**The problem**
Output the entries below exactly, from the first line to the line holding "Share the Deltrese", both included.

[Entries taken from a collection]

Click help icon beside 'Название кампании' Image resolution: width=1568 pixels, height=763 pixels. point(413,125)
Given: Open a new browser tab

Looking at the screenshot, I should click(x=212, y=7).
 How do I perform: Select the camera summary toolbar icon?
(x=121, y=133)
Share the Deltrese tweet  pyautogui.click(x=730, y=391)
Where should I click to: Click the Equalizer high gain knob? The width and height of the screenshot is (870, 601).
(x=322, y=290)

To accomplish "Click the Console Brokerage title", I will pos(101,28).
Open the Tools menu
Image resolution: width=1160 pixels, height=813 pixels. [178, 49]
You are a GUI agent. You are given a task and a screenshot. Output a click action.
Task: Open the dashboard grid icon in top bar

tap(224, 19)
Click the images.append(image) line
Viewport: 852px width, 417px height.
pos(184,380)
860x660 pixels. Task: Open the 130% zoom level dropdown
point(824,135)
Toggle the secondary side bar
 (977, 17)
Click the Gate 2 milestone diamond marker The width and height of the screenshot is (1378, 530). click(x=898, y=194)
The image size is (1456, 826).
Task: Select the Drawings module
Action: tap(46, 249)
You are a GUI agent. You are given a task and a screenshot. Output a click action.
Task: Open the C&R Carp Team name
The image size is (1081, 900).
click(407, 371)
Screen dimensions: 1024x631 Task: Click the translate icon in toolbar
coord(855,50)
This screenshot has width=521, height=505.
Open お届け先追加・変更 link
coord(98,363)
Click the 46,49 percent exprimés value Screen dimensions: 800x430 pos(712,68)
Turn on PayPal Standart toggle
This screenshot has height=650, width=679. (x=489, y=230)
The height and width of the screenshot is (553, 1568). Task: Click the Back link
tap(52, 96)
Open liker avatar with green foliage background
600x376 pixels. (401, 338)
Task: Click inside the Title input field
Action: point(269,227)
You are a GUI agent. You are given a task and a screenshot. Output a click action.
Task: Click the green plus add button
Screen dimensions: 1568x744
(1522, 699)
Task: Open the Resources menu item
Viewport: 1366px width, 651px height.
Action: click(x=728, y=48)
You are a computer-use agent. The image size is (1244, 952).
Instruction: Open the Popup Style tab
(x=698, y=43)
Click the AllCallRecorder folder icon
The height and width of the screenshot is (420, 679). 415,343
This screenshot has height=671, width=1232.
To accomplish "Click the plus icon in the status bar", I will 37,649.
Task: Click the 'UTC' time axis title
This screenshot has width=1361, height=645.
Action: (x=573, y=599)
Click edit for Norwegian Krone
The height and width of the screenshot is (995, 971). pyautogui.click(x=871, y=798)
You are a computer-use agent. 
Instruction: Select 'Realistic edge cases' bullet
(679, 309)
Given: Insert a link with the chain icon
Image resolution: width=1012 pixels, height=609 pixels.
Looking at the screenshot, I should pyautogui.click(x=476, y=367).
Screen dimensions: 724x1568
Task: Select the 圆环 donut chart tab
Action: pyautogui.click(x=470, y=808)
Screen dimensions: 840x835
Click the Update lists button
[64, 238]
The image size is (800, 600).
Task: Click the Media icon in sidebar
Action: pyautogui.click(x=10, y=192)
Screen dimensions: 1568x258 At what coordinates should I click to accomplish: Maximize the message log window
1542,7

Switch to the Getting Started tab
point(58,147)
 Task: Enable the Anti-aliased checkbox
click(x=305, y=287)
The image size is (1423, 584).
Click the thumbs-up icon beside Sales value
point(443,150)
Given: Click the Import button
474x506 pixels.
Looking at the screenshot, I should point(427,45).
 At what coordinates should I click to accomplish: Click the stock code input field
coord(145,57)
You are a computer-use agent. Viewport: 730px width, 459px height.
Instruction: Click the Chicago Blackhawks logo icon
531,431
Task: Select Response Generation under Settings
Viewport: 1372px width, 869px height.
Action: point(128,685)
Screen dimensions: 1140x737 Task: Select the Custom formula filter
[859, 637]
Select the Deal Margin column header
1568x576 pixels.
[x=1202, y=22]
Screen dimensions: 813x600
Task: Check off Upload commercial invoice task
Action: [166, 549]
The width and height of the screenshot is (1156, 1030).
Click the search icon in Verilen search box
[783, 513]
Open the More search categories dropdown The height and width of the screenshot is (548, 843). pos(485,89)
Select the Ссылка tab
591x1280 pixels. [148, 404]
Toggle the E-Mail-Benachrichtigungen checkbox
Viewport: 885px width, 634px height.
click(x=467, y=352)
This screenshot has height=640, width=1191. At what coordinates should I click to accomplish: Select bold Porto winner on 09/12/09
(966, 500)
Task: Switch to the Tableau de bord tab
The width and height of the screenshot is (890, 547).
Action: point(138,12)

**Completed exercise**
Click help icon beside 'Название кампании' Image resolution: width=1568 pixels, height=763 pixels. point(413,125)
Given: Open a new browser tab

Looking at the screenshot, I should click(x=212, y=7).
 How do I perform: Select the camera summary toolbar icon?
(x=121, y=133)
Share the Deltrese tweet  pyautogui.click(x=730, y=391)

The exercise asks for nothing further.